Induction on nth polynomial proof.

Question

Question: Prove by induction that $ 1+r+r^2+\cdots+r^n = \dfrac {1-r^{n+1}} {1-r} $ where $ r \in \mathbb{R} $

When $n$ is odd, this is really easy as the right side breaks down to $\dfrac {(1-r^{n+1})(r+1)} {1-r}$ . Then you can fiddle with the first n variables on the left: put them into the same fraction and add; a buncha stuff cancels out and eventually the lhs breaks down into the rhs.

The problems arise when $n$ is even. I can't seem to find a way to split the right side. Any ideas where to start? Or a way to do everything in one step?

EDIT: from the hint $$r^{n+1} + \frac{1-r^{n+1}}{1-r} = \frac{(1-r)r^{n+1} + (1-r^{n+1})}{1-r}$$

We get $ \dfrac{(1-r^{n+2} -r^{n+1}) + r^{n=1}}{1-r} =\dfrac {1-r^{n+2}} {1-r} $ hence the LHS turns into the right thanks!

Answer 1

Hint: $$r^{n+1} + \dfrac{1-r^{n+1}}{1-r} = \dfrac{(1-r)r^{n+1} + (1-r^{n+1})}{1-r}$$

Edit: What N.F. Taussig says is absolutely correct. If $r=1$, what is true is,

$$n+1 = \lim\limits_{r\to 1} (1+r+\cdots + r^{n}) = \lim\limits_{r\to 1} \dfrac{1-r^{n+1}}{1-r}$$

Answer 2

You can easily prove it for all $n>0$, even or not. But if you need the proof wnen $n$ is odd (and $r\ne1$, of course), here it is.

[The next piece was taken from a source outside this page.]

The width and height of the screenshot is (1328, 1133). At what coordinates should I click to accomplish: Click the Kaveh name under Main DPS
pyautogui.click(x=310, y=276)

The base step ($n=1$) is obvious, as $1-r^2=(1-r)(1+r)$. Suppose it holds for $n$ odd; then the next odd exponent is $n+2$ and \begin{align} 1+r+\dots+r^n+r^{n+1}+r^{n+2} &=\frac{1-r^{n+1}}{1-r}+r^{n+1}+r^{n+2}\\ &=\frac{1-r^{n+1}+r^{n+1}+r^{n+2}-r^{n+2}-r^{n+3}}{1-r} \end{align} Can you conclude?

Answer 3

The equation holds for $n=1: 1 = (1-r)/(1-r) = 1$ (with $r \neq 1$).

Assume

$$\sum_{k=0}^n r^k = \frac{1-r^{n+1}}{1-r}.$$

Then for $n+1$:

$$\sum_{k=0}^{n+1} r^k = r^{n+1} + \sum_{k=0}^n r^k = r^{n+1} + \frac{1-r^{n+1}}{1-r} = \frac{1-r^{n+1} + (1-r)r^{n+1}}{1-r} = \frac{1-r^{(n+1)+1}}{1-r},$$

and we're done for all positive integers $n$, which includes all of the even ones.